While some third-party products like Exium have added settings to their systems to integrate with Stellar Cyber and provide tenant IDs with the logs they send, others have not. However, these systems can still support multi-tenancy if you configure the devices that send logs to the multi-tenant parser to add their tenant ID to either JSON payloads or custom HTTP headers before they send their logs. Stellar Cyber v5.2.0 supports both methods. The option you choose depends on the capabilities of the devices sending the logs.

If your devices let you configure the log-forwarder that runs on them to include a tenant ID in the JSON payloads of the logs they send, then configure them to do that. The following is an example log message that includes the tenant ID in the JSON payload.

curl -X POST -d '{"tenantid": "67379250", "Event Type": "Device", "Event Name": "SystemSecurity", "Device Name": "SGI-TWR-B00XQS3", "Agent Version": "3.1.1001.15", "IP Address": "10.1.1.100", "MAC Address": "112233BB12AB", "Logged On Users": "ACME\jsmith", "OS": "Microsoft Windows 10", "Kernel Version": "10.0.19042", "Optics Version": "3.0.1178.0", "Zone Names": "Acme Workstations"}' 10.1.1.25:5200/httpjson

If your devices don’t let you modify the JSON payload like this, consider using custom HTTP headers instead.

If your devices let you add a custom HTTP header with a tenant ID to their HTTP output, then configure the log-forwarder on these devices to include the tenant ID in the custom HTTP header when they send logs to the parser. The following is an example log message that includes the tenant ID in the HTTP header.

curl -X POST -H "Stellar-TenantID: 67379250" -d ‘{"Event Type": "Device", "Event Name": "SystemSecurity", "Device Name": "SGI-TWR-B00XQS3", "Agent Version": "3.1.1001.15", "IP Address": "10.1.1.100", "MAC Address": "112233BB12AB", "Logged On Users": "ACME\jsmith", "OS": "Microsoft Windows 10", "Kernel Version": "10.0.19042", "Optics Version": "3.0.1178.0", "Zone Names": "Acme Workstations"}' 10.1.1.25:5200/httpjson

If your devices don’t let you add an HTTP custom header to logs like this, you can configure them to forward logs to an NGINX server.
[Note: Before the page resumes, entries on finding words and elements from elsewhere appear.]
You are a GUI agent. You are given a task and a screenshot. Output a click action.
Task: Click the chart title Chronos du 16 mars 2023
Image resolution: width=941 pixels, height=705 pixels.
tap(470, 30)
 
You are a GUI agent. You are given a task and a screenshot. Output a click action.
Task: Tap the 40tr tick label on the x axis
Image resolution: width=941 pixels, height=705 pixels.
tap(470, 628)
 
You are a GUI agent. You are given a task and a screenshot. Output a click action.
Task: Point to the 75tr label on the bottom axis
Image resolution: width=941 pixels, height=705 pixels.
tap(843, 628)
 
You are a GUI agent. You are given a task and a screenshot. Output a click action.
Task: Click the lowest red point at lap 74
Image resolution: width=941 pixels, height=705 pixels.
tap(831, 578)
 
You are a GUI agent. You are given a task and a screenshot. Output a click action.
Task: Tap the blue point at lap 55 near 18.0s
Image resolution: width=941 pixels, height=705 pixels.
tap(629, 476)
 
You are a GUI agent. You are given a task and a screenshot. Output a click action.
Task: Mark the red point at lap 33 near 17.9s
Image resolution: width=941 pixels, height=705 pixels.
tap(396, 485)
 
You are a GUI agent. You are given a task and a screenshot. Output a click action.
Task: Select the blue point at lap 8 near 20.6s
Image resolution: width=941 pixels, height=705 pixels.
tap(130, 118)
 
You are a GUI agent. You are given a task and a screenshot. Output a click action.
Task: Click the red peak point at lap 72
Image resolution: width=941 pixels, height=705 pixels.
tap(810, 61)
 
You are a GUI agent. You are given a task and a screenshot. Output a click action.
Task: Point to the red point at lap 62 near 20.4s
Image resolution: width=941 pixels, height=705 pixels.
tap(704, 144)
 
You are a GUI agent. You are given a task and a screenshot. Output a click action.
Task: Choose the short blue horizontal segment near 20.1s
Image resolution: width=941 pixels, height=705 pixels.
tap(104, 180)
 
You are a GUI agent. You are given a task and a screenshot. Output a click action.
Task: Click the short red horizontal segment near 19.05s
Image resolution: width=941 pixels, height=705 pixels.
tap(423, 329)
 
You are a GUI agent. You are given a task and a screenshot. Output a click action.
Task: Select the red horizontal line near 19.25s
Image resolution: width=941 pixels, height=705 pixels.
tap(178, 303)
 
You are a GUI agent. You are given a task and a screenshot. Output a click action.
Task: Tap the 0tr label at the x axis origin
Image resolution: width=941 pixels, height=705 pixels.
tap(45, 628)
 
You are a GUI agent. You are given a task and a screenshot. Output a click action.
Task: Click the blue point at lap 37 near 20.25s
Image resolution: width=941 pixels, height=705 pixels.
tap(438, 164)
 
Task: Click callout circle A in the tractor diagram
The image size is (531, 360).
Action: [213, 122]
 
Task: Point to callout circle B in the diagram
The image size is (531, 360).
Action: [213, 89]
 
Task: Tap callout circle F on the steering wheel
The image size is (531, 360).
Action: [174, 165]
Configure that to add a custom HTTP header with a tenant ID based on information identifying the source of the logs it receives, such as the source IP address, before forwarding them to the parser.
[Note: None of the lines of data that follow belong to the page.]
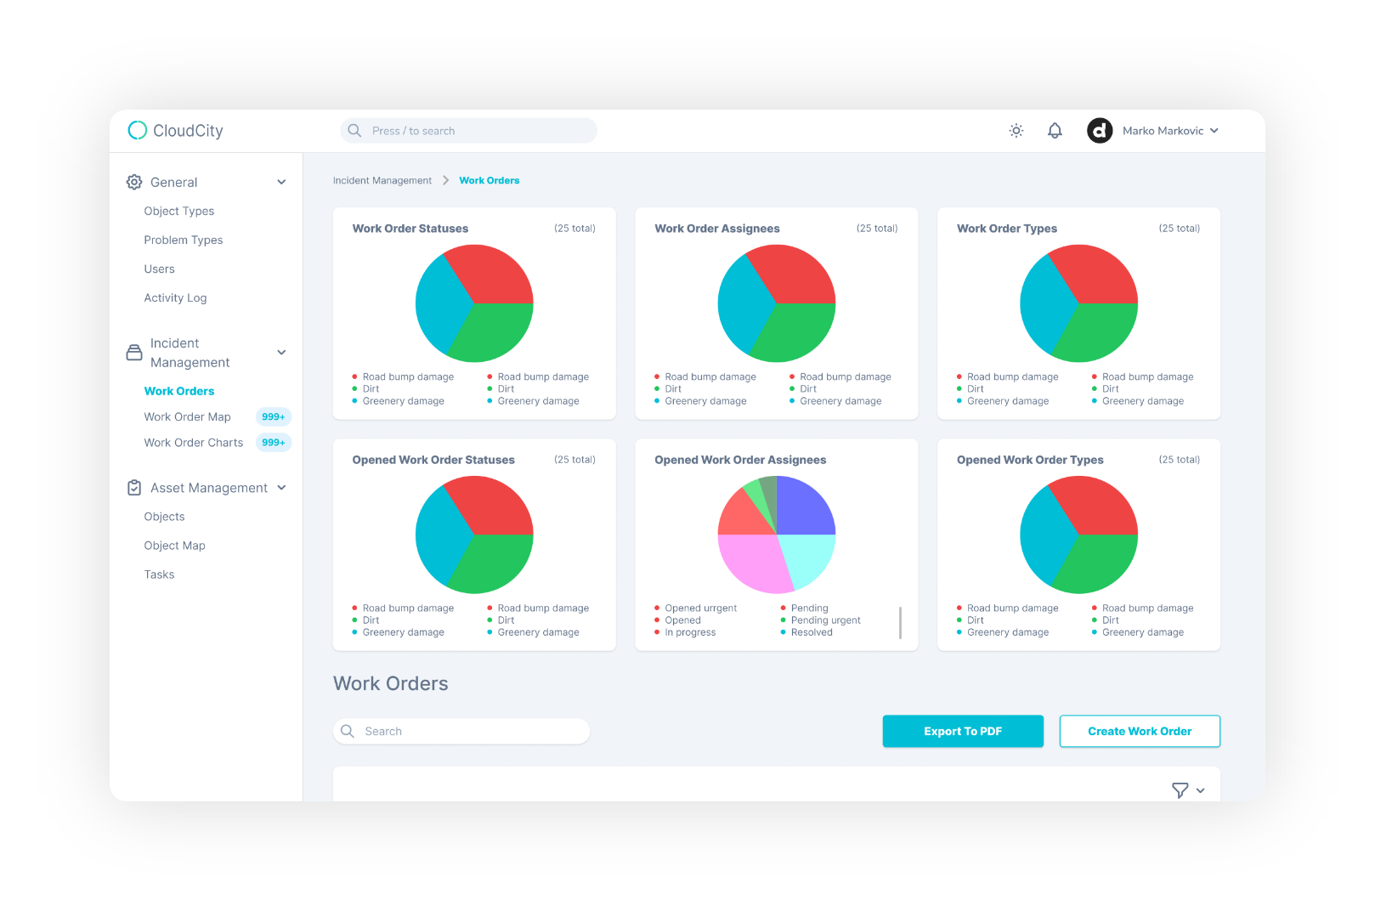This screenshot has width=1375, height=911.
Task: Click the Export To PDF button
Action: (x=962, y=731)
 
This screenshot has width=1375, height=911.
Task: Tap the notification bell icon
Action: (x=1055, y=131)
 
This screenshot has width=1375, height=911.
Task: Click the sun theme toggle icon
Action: (x=1016, y=131)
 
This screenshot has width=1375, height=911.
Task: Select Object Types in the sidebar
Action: (x=178, y=211)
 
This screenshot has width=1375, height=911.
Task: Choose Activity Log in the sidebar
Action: (x=175, y=297)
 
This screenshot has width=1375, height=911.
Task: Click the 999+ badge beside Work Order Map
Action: (x=273, y=416)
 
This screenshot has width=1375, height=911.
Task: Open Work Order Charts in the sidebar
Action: (x=193, y=443)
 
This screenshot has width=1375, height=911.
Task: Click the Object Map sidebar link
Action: (x=174, y=546)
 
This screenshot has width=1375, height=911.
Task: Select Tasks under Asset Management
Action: (x=159, y=574)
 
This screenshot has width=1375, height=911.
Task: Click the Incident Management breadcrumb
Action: (x=382, y=180)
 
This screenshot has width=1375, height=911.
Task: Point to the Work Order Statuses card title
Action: (x=410, y=229)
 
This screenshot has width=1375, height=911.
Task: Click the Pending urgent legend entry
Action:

The following is a configuration example for an NGINX server to add a custom HTTP header with the parser URL and tenant ID to logs based on source IP address.

server {
	listen 80;
	set $stellar_tenantid "default_tenantid";
	if ($remote_addr = "10.1.1.1") {
		set $stellar_tenantid "tenantid_a";
	}
	if ($remote_addr = "10.2.1.1") {
		set $stellar_tenantid "tenantid_b";
	}
	location / {
		proxy_pass http://<stellar-device-sensor>:<http-parser-port>;
		proxy_set header Stellar-TenantID $stellar_tenantid;
	}
}

When a log reaches the NGINX server from 10.1.1.1, the server sets the Stellar-TenantID header as tenantid_a and forwards it to the specified URL and port number of the multi-tenant parser. When a log reaches the NGINX server from 10.2.1.1, it sets the Stellar-TenantID header as tenantid_b and forwards it to the same URL and port number of the parser. Finally, if a log reaches the NGINX server from any other IP address, it sets the Stellar-TenantID header as default_tenantid and forwards it to the same destination as the others. In this way, Stellar Cyber can distinguish logs from different tenants using a single sensor with a multi-tenant parser.

Multi-Tenant Log Ingestion must be enabled in the sensor profile (System | Collection | Sensor Profiles) for Stellar Cyber to recognize the tenant ID included in logs. If this isn’t enabled, Stellar Cyber uses the tenant ID of the sensor instead.